THE EXERCISE:
Copy these rows word for word, exactly as they appear.

┌──

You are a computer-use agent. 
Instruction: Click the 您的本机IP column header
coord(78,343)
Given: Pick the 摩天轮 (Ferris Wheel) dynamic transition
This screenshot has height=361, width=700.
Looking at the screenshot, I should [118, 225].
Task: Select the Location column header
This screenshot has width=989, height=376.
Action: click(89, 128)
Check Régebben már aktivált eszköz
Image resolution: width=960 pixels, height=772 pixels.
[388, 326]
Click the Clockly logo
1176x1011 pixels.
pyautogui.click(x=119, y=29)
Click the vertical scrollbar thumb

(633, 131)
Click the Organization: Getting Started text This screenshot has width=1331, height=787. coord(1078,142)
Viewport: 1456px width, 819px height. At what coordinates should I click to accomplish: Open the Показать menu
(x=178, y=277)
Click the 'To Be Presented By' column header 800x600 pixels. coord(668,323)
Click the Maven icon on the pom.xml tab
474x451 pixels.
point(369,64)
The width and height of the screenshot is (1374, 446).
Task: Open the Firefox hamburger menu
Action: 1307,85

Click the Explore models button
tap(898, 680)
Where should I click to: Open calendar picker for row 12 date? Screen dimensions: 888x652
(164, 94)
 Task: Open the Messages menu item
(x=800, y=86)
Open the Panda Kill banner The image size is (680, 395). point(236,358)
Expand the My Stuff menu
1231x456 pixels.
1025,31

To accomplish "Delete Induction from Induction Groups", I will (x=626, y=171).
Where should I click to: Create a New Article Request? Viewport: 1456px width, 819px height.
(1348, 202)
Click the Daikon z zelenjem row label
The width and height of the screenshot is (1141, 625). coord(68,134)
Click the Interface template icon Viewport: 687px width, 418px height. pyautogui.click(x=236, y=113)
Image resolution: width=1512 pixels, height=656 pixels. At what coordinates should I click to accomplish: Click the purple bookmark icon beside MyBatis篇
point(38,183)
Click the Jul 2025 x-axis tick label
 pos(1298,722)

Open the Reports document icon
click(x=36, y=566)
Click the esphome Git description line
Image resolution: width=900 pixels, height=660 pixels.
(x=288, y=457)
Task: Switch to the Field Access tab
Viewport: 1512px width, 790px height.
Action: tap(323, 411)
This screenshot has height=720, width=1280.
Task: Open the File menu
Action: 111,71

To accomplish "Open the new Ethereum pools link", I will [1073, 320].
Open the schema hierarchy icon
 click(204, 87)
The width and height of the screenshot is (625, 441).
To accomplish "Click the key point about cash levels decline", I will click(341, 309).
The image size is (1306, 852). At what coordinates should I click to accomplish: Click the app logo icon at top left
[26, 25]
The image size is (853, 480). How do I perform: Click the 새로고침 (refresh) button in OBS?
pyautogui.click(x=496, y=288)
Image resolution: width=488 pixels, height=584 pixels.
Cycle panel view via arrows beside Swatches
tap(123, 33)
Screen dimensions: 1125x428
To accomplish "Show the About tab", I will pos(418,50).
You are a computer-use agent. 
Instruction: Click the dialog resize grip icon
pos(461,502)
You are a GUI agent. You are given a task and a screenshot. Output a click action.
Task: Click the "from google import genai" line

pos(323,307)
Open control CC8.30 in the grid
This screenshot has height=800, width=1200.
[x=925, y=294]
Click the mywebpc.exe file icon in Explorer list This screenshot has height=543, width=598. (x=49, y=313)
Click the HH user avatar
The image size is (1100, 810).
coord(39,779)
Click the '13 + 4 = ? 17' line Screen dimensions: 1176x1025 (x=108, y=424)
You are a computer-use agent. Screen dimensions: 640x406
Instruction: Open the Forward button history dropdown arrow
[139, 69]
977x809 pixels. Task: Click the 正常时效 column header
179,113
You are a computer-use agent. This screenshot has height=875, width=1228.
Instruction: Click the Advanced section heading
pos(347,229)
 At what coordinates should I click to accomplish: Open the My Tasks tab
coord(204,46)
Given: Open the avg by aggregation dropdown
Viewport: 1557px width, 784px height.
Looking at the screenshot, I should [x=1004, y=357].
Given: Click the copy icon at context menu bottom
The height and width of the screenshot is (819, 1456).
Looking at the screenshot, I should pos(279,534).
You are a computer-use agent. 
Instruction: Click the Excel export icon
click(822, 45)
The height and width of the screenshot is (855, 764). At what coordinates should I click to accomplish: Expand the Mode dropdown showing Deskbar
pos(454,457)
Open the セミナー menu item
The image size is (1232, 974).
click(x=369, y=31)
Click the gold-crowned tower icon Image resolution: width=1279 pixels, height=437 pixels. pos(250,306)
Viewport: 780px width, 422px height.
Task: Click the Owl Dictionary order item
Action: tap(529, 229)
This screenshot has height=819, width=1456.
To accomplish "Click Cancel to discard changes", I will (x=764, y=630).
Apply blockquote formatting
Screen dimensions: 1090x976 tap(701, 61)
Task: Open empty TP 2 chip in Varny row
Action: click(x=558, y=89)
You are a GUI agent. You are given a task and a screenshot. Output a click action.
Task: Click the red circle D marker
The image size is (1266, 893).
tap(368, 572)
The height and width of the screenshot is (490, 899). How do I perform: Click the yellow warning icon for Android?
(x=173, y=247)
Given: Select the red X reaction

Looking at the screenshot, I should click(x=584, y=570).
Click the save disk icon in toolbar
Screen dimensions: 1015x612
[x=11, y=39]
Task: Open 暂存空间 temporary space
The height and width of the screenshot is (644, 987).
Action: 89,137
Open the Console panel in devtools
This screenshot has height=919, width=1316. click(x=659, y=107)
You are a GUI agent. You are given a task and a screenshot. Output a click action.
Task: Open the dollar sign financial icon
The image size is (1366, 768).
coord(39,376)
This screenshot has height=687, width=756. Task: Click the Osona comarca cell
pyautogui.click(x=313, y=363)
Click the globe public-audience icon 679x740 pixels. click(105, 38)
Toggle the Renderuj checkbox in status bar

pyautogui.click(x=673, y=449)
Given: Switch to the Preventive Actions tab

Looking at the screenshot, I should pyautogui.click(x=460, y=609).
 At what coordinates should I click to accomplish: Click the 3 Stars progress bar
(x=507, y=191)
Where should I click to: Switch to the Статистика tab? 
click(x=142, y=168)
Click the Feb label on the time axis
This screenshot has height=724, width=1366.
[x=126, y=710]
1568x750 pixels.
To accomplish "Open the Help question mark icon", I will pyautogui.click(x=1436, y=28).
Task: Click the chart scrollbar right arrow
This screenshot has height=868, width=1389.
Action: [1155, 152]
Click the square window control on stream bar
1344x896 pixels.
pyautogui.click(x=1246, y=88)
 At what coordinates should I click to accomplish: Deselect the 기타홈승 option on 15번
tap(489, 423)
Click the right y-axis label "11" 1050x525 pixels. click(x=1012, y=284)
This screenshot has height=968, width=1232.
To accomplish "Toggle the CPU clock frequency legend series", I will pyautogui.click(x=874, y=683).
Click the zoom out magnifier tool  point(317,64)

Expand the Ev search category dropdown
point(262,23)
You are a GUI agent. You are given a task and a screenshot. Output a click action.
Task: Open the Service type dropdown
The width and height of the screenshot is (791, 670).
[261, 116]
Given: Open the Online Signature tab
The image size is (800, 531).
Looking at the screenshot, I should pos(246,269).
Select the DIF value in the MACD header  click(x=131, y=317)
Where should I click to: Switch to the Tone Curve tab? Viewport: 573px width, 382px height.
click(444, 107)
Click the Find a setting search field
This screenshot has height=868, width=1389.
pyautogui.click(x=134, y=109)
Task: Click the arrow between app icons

└──

PROBLEM SOLUTION:
You are a computer-use agent. 
Instruction: Click the 您的本机IP column header
coord(78,343)
Given: Pick the 摩天轮 (Ferris Wheel) dynamic transition
This screenshot has height=361, width=700.
Looking at the screenshot, I should [118, 225].
Task: Select the Location column header
This screenshot has width=989, height=376.
Action: click(89, 128)
Check Régebben már aktivált eszköz
Image resolution: width=960 pixels, height=772 pixels.
[388, 326]
Click the Clockly logo
1176x1011 pixels.
pyautogui.click(x=119, y=29)
Click the vertical scrollbar thumb

(633, 131)
Click the Organization: Getting Started text This screenshot has width=1331, height=787. coord(1078,142)
Viewport: 1456px width, 819px height. At what coordinates should I click to accomplish: Open the Показать menu
(x=178, y=277)
Click the 'To Be Presented By' column header 800x600 pixels. coord(668,323)
Click the Maven icon on the pom.xml tab
474x451 pixels.
point(369,64)
The width and height of the screenshot is (1374, 446).
Task: Open the Firefox hamburger menu
Action: 1307,85

Click the Explore models button
tap(898, 680)
Where should I click to: Open calendar picker for row 12 date? Screen dimensions: 888x652
(164, 94)
 Task: Open the Messages menu item
(x=800, y=86)
Open the Panda Kill banner The image size is (680, 395). point(236,358)
Expand the My Stuff menu
1231x456 pixels.
1025,31

To accomplish "Delete Induction from Induction Groups", I will (x=626, y=171).
Where should I click to: Create a New Article Request? Viewport: 1456px width, 819px height.
(1348, 202)
Click the Daikon z zelenjem row label
The width and height of the screenshot is (1141, 625). coord(68,134)
Click the Interface template icon Viewport: 687px width, 418px height. pyautogui.click(x=236, y=113)
Image resolution: width=1512 pixels, height=656 pixels. At what coordinates should I click to accomplish: Click the purple bookmark icon beside MyBatis篇
point(38,183)
Click the Jul 2025 x-axis tick label
 pos(1298,722)

Open the Reports document icon
click(x=36, y=566)
Click the esphome Git description line
Image resolution: width=900 pixels, height=660 pixels.
(x=288, y=457)
Task: Switch to the Field Access tab
Viewport: 1512px width, 790px height.
Action: tap(323, 411)
This screenshot has height=720, width=1280.
Task: Open the File menu
Action: 111,71

To accomplish "Open the new Ethereum pools link", I will [1073, 320].
Open the schema hierarchy icon
 click(204, 87)
The width and height of the screenshot is (625, 441).
To accomplish "Click the key point about cash levels decline", I will click(341, 309).
The image size is (1306, 852). At what coordinates should I click to accomplish: Click the app logo icon at top left
[26, 25]
The image size is (853, 480). How do I perform: Click the 새로고침 (refresh) button in OBS?
pyautogui.click(x=496, y=288)
Image resolution: width=488 pixels, height=584 pixels.
Cycle panel view via arrows beside Swatches
tap(123, 33)
Screen dimensions: 1125x428
To accomplish "Show the About tab", I will pos(418,50).
You are a computer-use agent. 
Instruction: Click the dialog resize grip icon
pos(461,502)
You are a GUI agent. You are given a task and a screenshot. Output a click action.
Task: Click the "from google import genai" line

pos(323,307)
Open control CC8.30 in the grid
This screenshot has height=800, width=1200.
[x=925, y=294]
Click the mywebpc.exe file icon in Explorer list This screenshot has height=543, width=598. (x=49, y=313)
Click the HH user avatar
The image size is (1100, 810).
coord(39,779)
Click the '13 + 4 = ? 17' line Screen dimensions: 1176x1025 (x=108, y=424)
You are a computer-use agent. Screen dimensions: 640x406
Instruction: Open the Forward button history dropdown arrow
[139, 69]
977x809 pixels. Task: Click the 正常时效 column header
179,113
You are a computer-use agent. This screenshot has height=875, width=1228.
Instruction: Click the Advanced section heading
pos(347,229)
 At what coordinates should I click to accomplish: Open the My Tasks tab
coord(204,46)
Given: Open the avg by aggregation dropdown
Viewport: 1557px width, 784px height.
Looking at the screenshot, I should [x=1004, y=357].
Given: Click the copy icon at context menu bottom
The height and width of the screenshot is (819, 1456).
Looking at the screenshot, I should pos(279,534).
You are a computer-use agent. 
Instruction: Click the Excel export icon
click(822, 45)
The height and width of the screenshot is (855, 764). At what coordinates should I click to accomplish: Expand the Mode dropdown showing Deskbar
pos(454,457)
Open the セミナー menu item
The image size is (1232, 974).
click(x=369, y=31)
Click the gold-crowned tower icon Image resolution: width=1279 pixels, height=437 pixels. pos(250,306)
Viewport: 780px width, 422px height.
Task: Click the Owl Dictionary order item
Action: tap(529, 229)
This screenshot has height=819, width=1456.
To accomplish "Click Cancel to discard changes", I will (x=764, y=630).
Apply blockquote formatting
Screen dimensions: 1090x976 tap(701, 61)
Task: Open empty TP 2 chip in Varny row
Action: click(x=558, y=89)
You are a GUI agent. You are given a task and a screenshot. Output a click action.
Task: Click the red circle D marker
The image size is (1266, 893).
tap(368, 572)
The height and width of the screenshot is (490, 899). How do I perform: Click the yellow warning icon for Android?
(x=173, y=247)
Given: Select the red X reaction

Looking at the screenshot, I should click(x=584, y=570).
Click the save disk icon in toolbar
Screen dimensions: 1015x612
[x=11, y=39]
Task: Open 暂存空间 temporary space
The height and width of the screenshot is (644, 987).
Action: 89,137
Open the Console panel in devtools
This screenshot has height=919, width=1316. click(x=659, y=107)
You are a GUI agent. You are given a task and a screenshot. Output a click action.
Task: Open the dollar sign financial icon
The image size is (1366, 768).
coord(39,376)
This screenshot has height=687, width=756. Task: Click the Osona comarca cell
pyautogui.click(x=313, y=363)
Click the globe public-audience icon 679x740 pixels. click(105, 38)
Toggle the Renderuj checkbox in status bar

pyautogui.click(x=673, y=449)
Given: Switch to the Preventive Actions tab

Looking at the screenshot, I should pyautogui.click(x=460, y=609).
 At what coordinates should I click to accomplish: Click the 3 Stars progress bar
(x=507, y=191)
Where should I click to: Switch to the Статистика tab? 
click(x=142, y=168)
Click the Feb label on the time axis
This screenshot has height=724, width=1366.
[x=126, y=710]
1568x750 pixels.
To accomplish "Open the Help question mark icon", I will pyautogui.click(x=1436, y=28).
Task: Click the chart scrollbar right arrow
This screenshot has height=868, width=1389.
Action: [1155, 152]
Click the square window control on stream bar
1344x896 pixels.
pyautogui.click(x=1246, y=88)
 At what coordinates should I click to accomplish: Deselect the 기타홈승 option on 15번
tap(489, 423)
Click the right y-axis label "11" 1050x525 pixels. click(x=1012, y=284)
This screenshot has height=968, width=1232.
To accomplish "Toggle the CPU clock frequency legend series", I will pyautogui.click(x=874, y=683).
Click the zoom out magnifier tool  point(317,64)

Expand the Ev search category dropdown
point(262,23)
You are a GUI agent. You are given a task and a screenshot. Output a click action.
Task: Open the Service type dropdown
The width and height of the screenshot is (791, 670).
[261, 116]
Given: Open the Online Signature tab
The image size is (800, 531).
Looking at the screenshot, I should pos(246,269).
Select the DIF value in the MACD header  click(x=131, y=317)
Where should I click to: Switch to the Tone Curve tab? Viewport: 573px width, 382px height.
click(444, 107)
Click the Find a setting search field
This screenshot has height=868, width=1389.
pyautogui.click(x=134, y=109)
Task: Click the arrow between app icons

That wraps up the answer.